Start of DATA LISTING

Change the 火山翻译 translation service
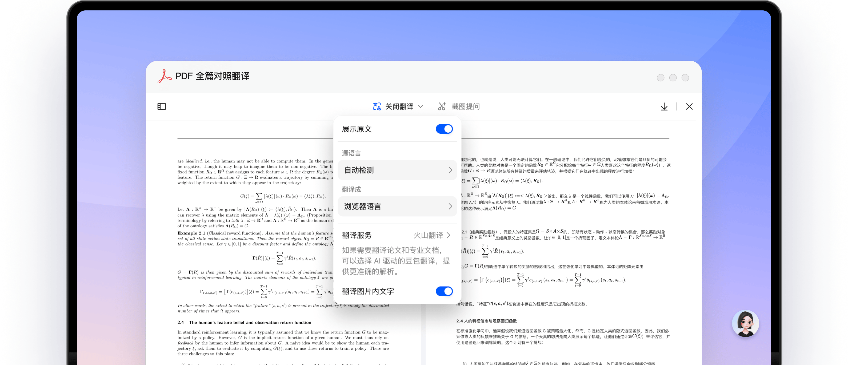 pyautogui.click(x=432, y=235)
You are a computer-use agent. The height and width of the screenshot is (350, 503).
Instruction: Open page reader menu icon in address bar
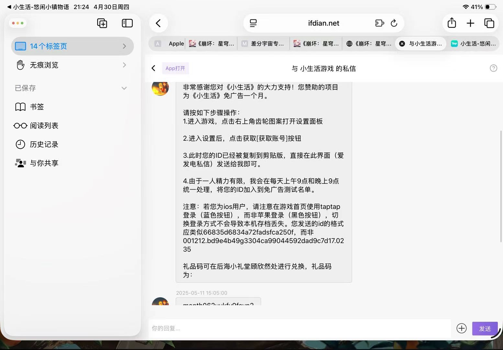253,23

End of DATA LISTING
Start of DATA LISTING

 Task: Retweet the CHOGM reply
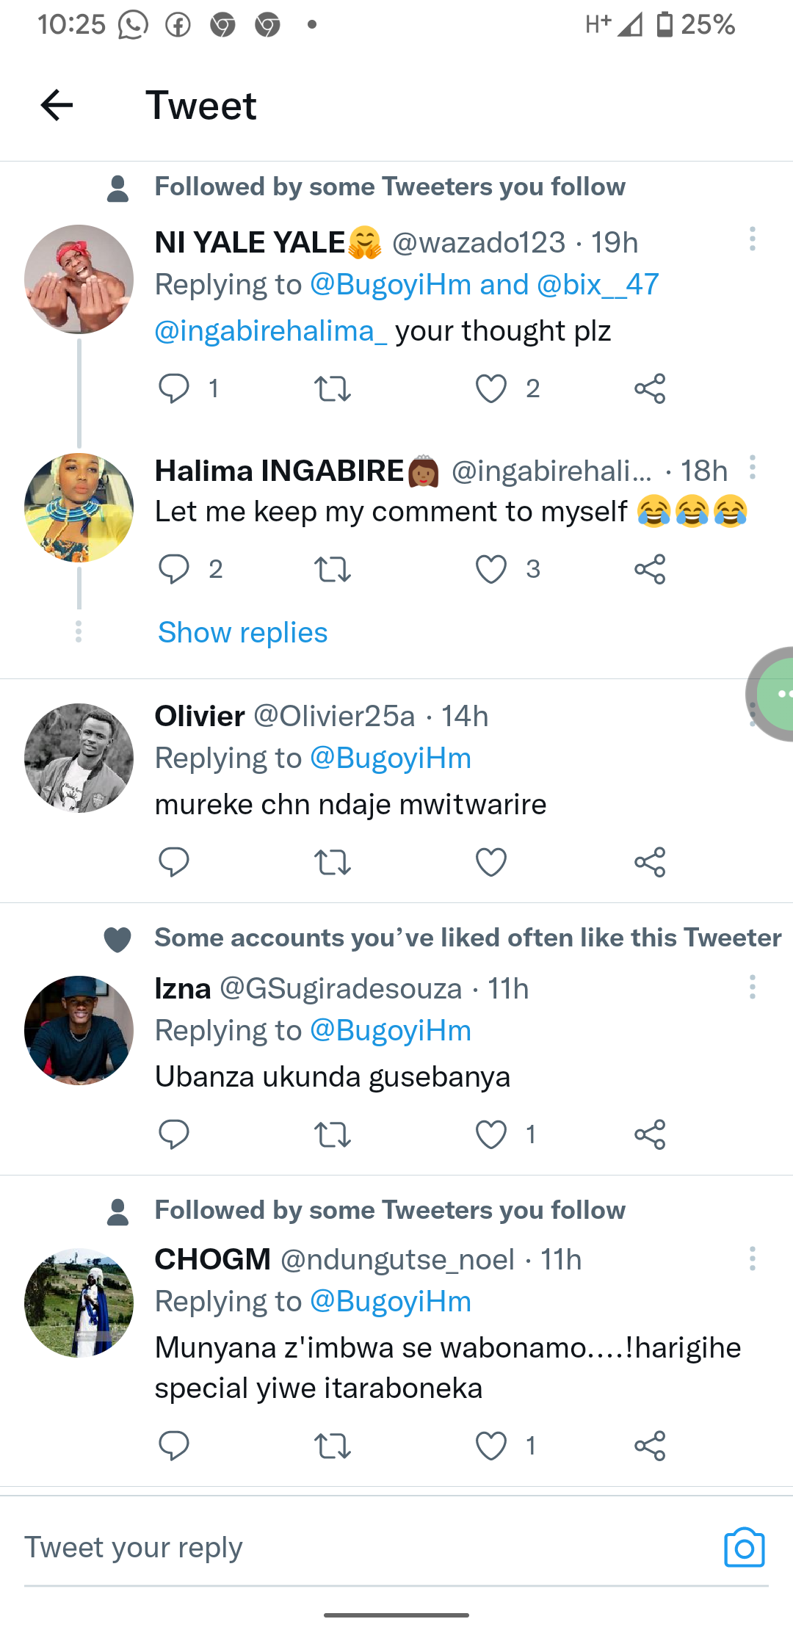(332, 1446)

End of DATA LISTING

DIRECTIONS FOR THIS TASK:
List each line of the material above that contains the word "reader".

RESPONSE:
Instruction: Open page reader menu icon in address bar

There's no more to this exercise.